◆ What needs to be done
Leaving out the pictures, copy each record below exactly.

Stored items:
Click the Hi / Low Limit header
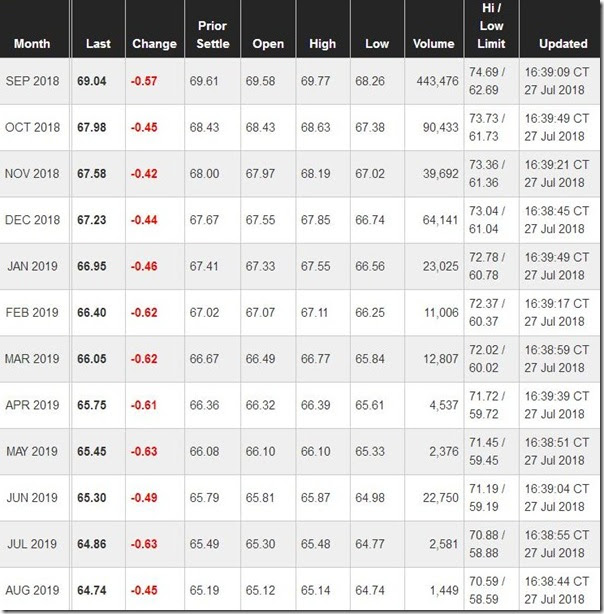Screen dimensions: 604x614 click(492, 26)
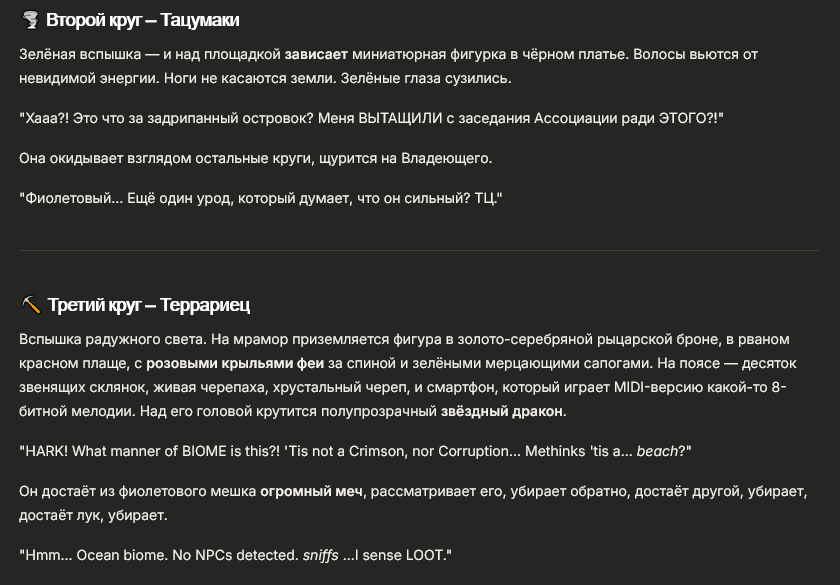Screen dimensions: 840x585
Task: Click the italic word "sniffs"
Action: (x=321, y=555)
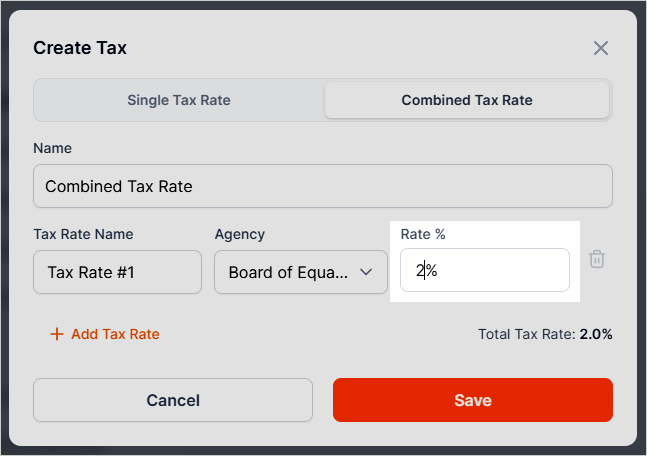Image resolution: width=647 pixels, height=456 pixels.
Task: Click the Tax Rate #1 name field
Action: [117, 272]
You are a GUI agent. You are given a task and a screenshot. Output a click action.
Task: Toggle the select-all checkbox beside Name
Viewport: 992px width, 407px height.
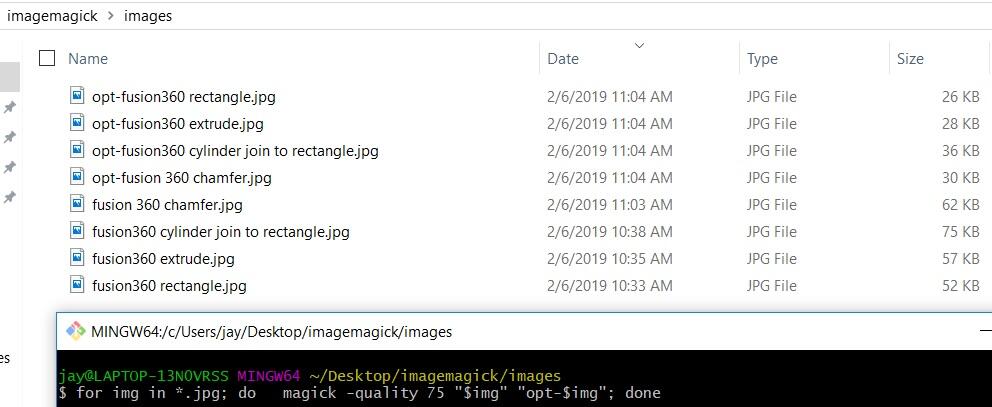pos(47,58)
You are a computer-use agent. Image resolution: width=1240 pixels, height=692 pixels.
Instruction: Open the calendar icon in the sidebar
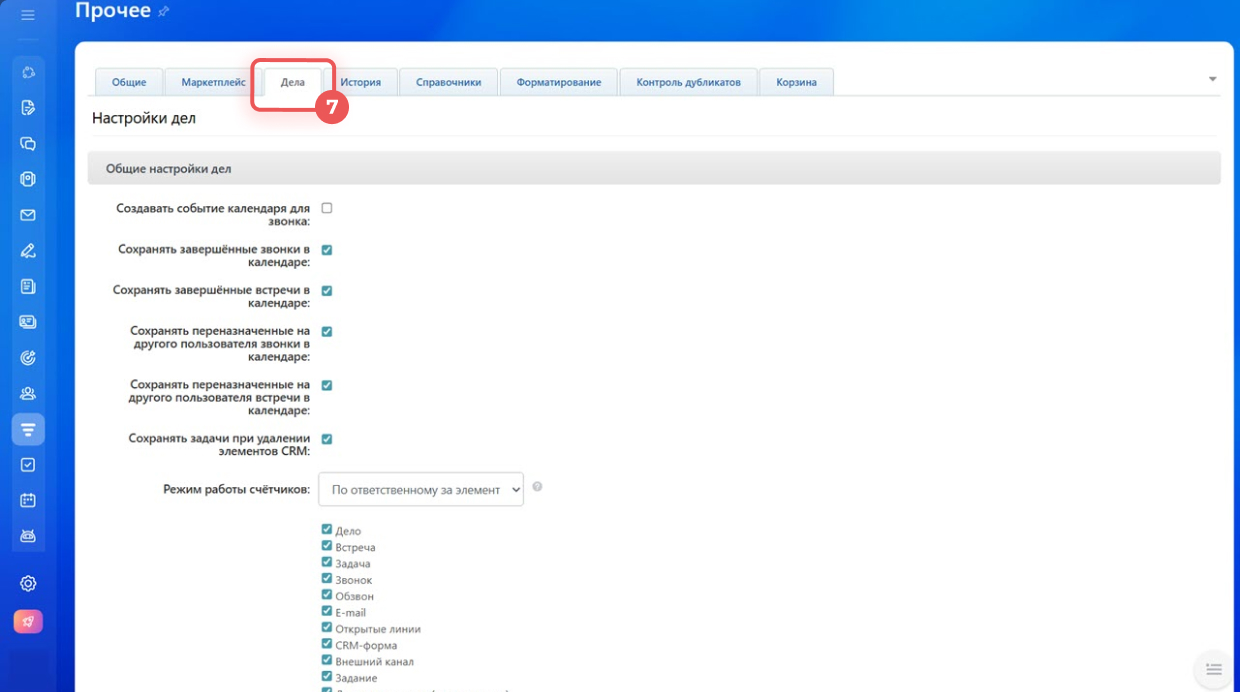point(28,500)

◆ Task answer
Click the Hi / Low Limit header
Screen dimensions: 604x614 click(492, 26)
Screen dimensions: 840x585
Task: Click the italic word "sniffs"
Action: (x=321, y=555)
Image resolution: width=647 pixels, height=456 pixels.
Task: Click the Tax Rate #1 name field
Action: [117, 272]
You are a GUI agent. You are given a task and a screenshot. Output a click action.
Task: Toggle the select-all checkbox beside Name
Viewport: 992px width, 407px height.
pos(47,58)
You are a computer-use agent. Image resolution: width=1240 pixels, height=692 pixels.
Instruction: Open the calendar icon in the sidebar
point(28,500)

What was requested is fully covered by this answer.